DashboardWhile I will still make quasi-monthly blog posts about new polls, I have now integrated those results into the “dashboard” above and so when the changes are minor, I’ll simply refer to what can be found in the dashboard.  

This week there are a few recent news of moderate interest (though with that build-up you’ve probably already stopped reading):

  • Polis polls confirm trends in other polls. Polis’s February poll came out today.  With the end of UVVM polls, both Median and Polis have gotten more serious about publicizing monthly polling results.  As with Median, there are reasons for not taking Polis too seriously in itself: with Median, the problem is with the question, which does not offer options to voters but requires them to fill in the answer, potentially hurting smaller and newer parties whose names voters might have forgotten; with Polis the problem is the sample, which unlike most other polls in Slovakia is phone based (on which more later).  But while we cannot necessarily look to Polis’s results for an answer, we can profit from paying attention to its trends.  And in this case Polis’s trends nicely echo those of most other surveys:
    • drops for KDH and SDKU and increase for SaS;
    • drops for SNS and HZDS and slight rise for Smer;
    • stabilization for MKP-SMK and Most-Hid.
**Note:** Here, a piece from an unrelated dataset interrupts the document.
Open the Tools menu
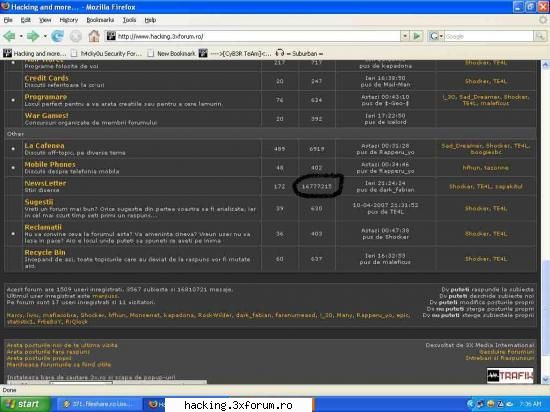This screenshot has height=412, width=550. point(129,20)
The reciprocal relationship among party votes continues to occur  within the three blocs, with SaS and Smer the current beneficiaries.

  • Polis polls show the strong position of the current coalition. It is notable that even if the Polis results were likely predictors of the electoral results and even though they are about as strong as the current opposition could possibly expect–one of the current coalition parties out (HZDS) and all of the on-the-margin opposition parties in (SaS, MKP-SMK, Most-Hid)–the current coalition would still have a 78-72 majority, underlining the problems of creating a non-Smer coalition.  Only with SNS below the threshold and HZDS below the threshold or lured by the current opposition is it possible currently to envision a non-Smer government taking office in 2010. It has not been until early this year that I have given serious thought to the chance that SNS might fall short–it was doing quite well until last year but its current quite steep slide does not bode well for the party, and the party itself does not have much of an organization to fall back on in hard times.  Still, the party has a leader (whose supporters apparently care relatively little about corruption and all manner of scandal) and an issue: Hungary.  That issue is not going away, especially when Slovakia’s news media can today run headlines saying: “Orban thinks we have a complex.”
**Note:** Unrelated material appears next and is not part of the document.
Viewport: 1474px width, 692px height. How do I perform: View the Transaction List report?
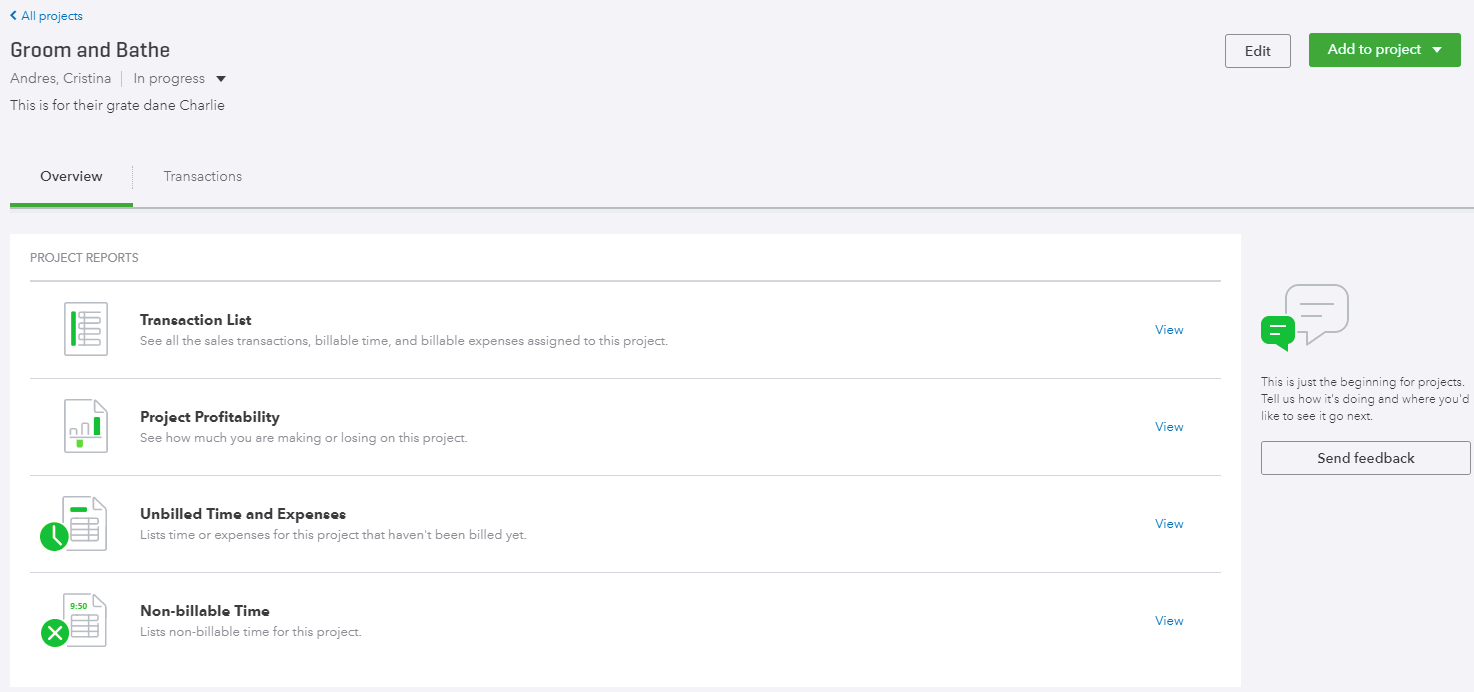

  • Parties die, Part 1. This week reported about a merger between Slobodne Forum, Liga, and Obcanski Kandidati.  Since Liga has never gone anywhere and OK has not even shown up on polls, this doesn’t much help Slobodne Forum which is suffering itself from the rise of the other new party in its issue space, SaS.   It also doesn’t mean much for Slovakia’s politics, but it ever so slightly thins the ranks.
  • Parties die, Part 2. Ivan Gasparovic’s HZD is merging with Smer.  This, too, does not mean much since HZD had not exceeded 1% in polling averages since September but it also slightly simplifies the situation.  It is also a bit ironic for me since in 2003 I interviewed Ivan Gasparovic and he told me, rather wearily (and seemingly without any thought of actual success), that he would probably have to run for president simply in order to bring some visibility to his party.
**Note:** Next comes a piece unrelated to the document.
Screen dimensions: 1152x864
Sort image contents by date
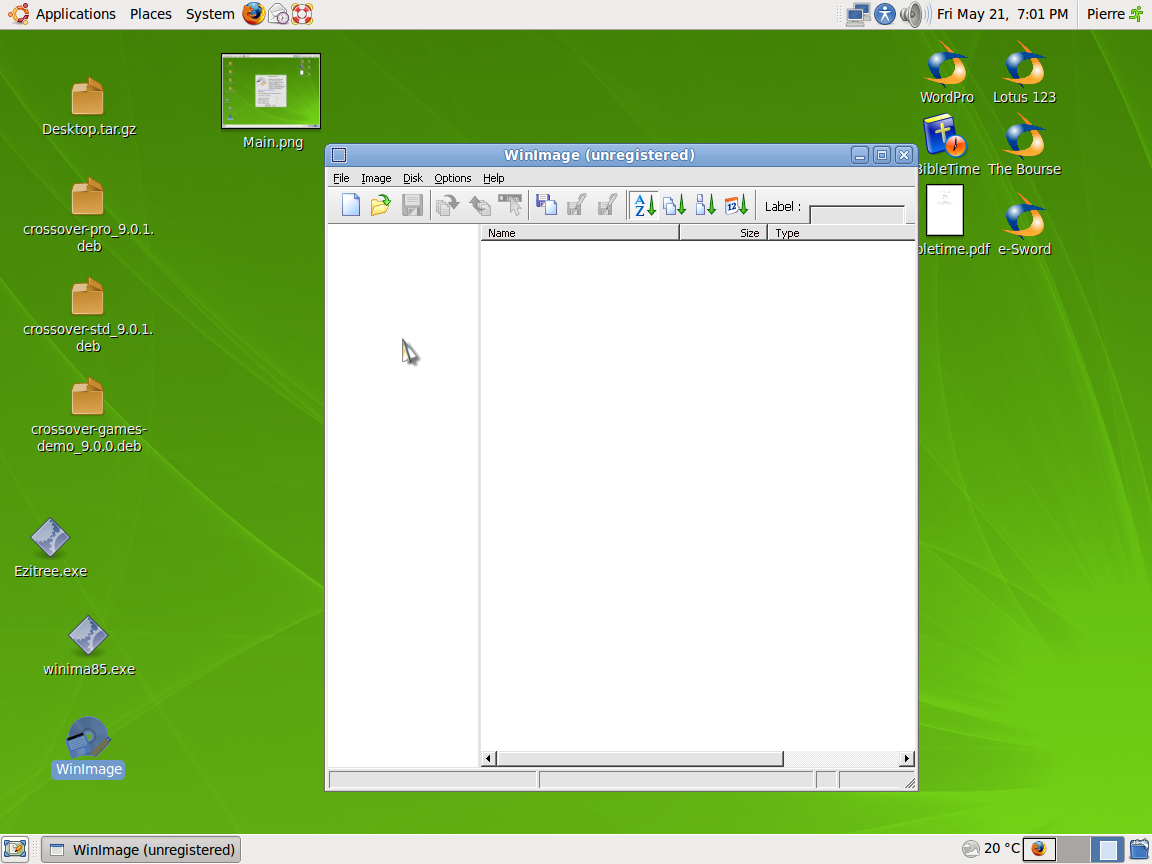737,205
  • Parties are born.  Living up to its established reputation as Slovakia’s main incubator of unsuccessful new parties (see HZD above, along with LU and the less unsuccessful DU and several others), HZDS has given birth to yet another formation: AZEN, the Alliance for a Europe of Nations, this one founded by Milan Urbani, another in a long line of HZDS’s second-in-visibility cast off from his own party.  Given the lateness of the move and Urbani’s relatively low profile and limited appeal, it is unlikely that this party will get very far (it appears not to even have registered AZEN.sk before announcing its name).  Given its interesting name, I am reminded of a Buddhist koan.  AZEN is the sound of one voter voting.